Uncle Paul, meanwhile, popped up at the rehearsals, as if just wanting to adjust his shoelace in the corner. - If there is much silver sound - he said once -, a handful of wood is needed in it. Try the fruit crates! Hit, not beat.
On the day of the parade, the air spun through the squares. Strawberries piled high on the stands, ready for the clink of the first bite. Decorated tractors arrived at the big stage, and musical notes cut from paper fluttered high above. The first team built some space instrument from shiny boxes; the second lugged a huge plumbing pipe whistle. Sophie's team rolled their own "City Orchestra" on small carts: spoke-harp, bottle-row, tray-phone, crate-drum, vacuum-bass, and an old door wrapped with silk ribbon, which moaned beautifully if moved slowly.
And then, at the sound desk, some popping was heard. The microphones went mute, and the speakers fell silent, as if someone had muted them. The crowd shifted, and a small grumbling rumble started.
Copperfield Elementary didn't stop. Marty lifted his wooden spoon and with three shiny knocks signaled the start. Sophie drew the first squiggle of the melody into the air, like an invisible conductor. The bottles tinkled clearly, the spokes played deeper music, and the soft "bom-sounds" of the trays filled the space as if the square itself were the drum body. Amy closed her eyes, and through her closed eyelids, a light shone through: her voice began, first timidly, then bravely, and the melody finally didn't escape. It arrived to her and sat on her shoulder.
The audience hushed. The fruit vendor paused above the strawberries; a little boy forgot a half apple slice halfway to his mouth. The melody didn't become louder than the wind, but it was precise. It carried with it the sounds of the city: a pinch of scale-ting, a drop of bridge-buzz, a spoonful of bakery-rocking. In the depths of the vacuum hose, something solidified, like when stream stones become smoother from much splashing.

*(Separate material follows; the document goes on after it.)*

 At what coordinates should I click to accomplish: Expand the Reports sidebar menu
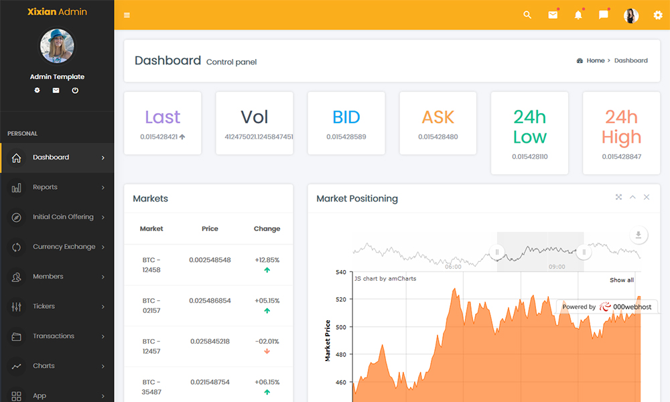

At the end, there was no "tadaa!", just a long, warm breath of silence. The people then began to clap at once, so that their palms seemed to play music too. The jury, who sat with notebooks and serious glasses under the tent, couldn't even whisper from being moved. Uncle Paul took out a handkerchief and wiped the handle of the umbrella as if it were sweating.
The team not only won the prize, which consisted of a hand-carved wooden metronome and a bouquet of oak leaves, but something else as well. Going home on the bridge, the wires sounded at once, and each of them heard that squiggly melody. They didn't need to hurry after it. In the bottles, in the spokes, in the trays, and in Amy's voice, it was already there. On the last page of her sound-notebook, Sophie wrote only this: "The nest of the wandering melody: us."

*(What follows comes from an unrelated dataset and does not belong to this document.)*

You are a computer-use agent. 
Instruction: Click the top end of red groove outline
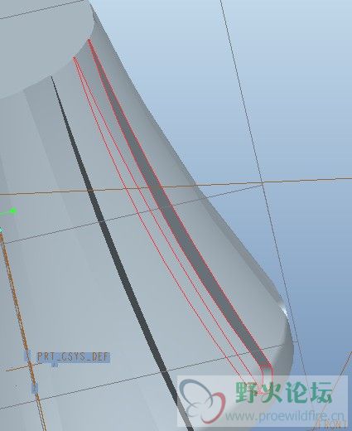tap(89, 41)
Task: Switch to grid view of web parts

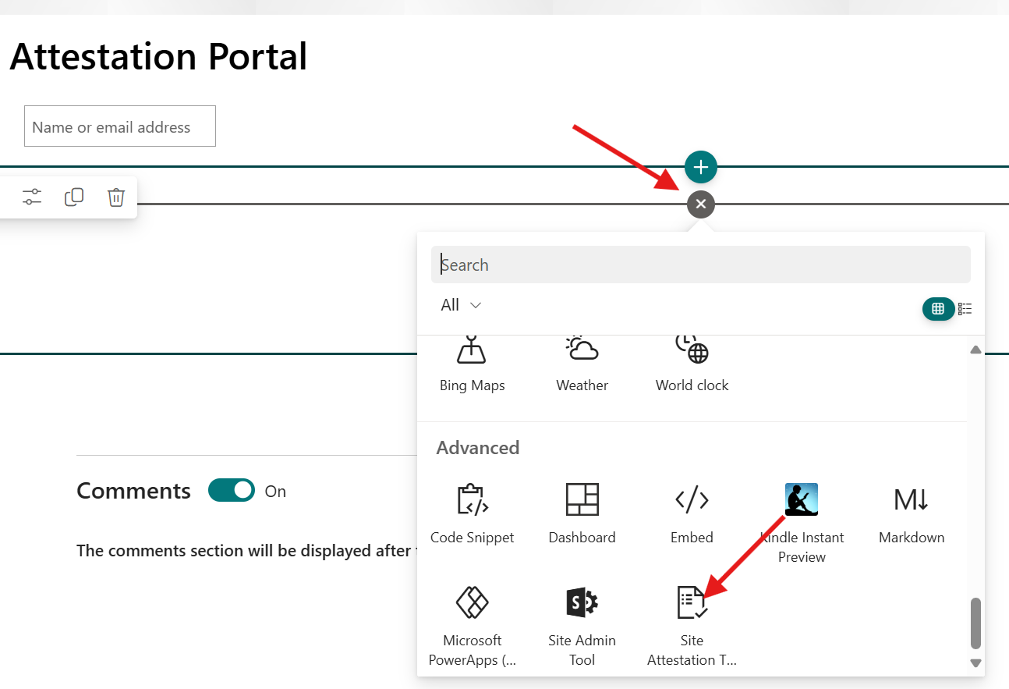Action: (938, 309)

When the next morning the bakery door opened again, the clatter of the trays wasn't the same anymore. As if it winked. In Copperfield, since then, the day of the fair is mentioned as: "when the city stood together as an orchestra". And if someone pays attention, they can sometimes hear, as the wind carries the same song and the same message: music is not an object, but a meeting.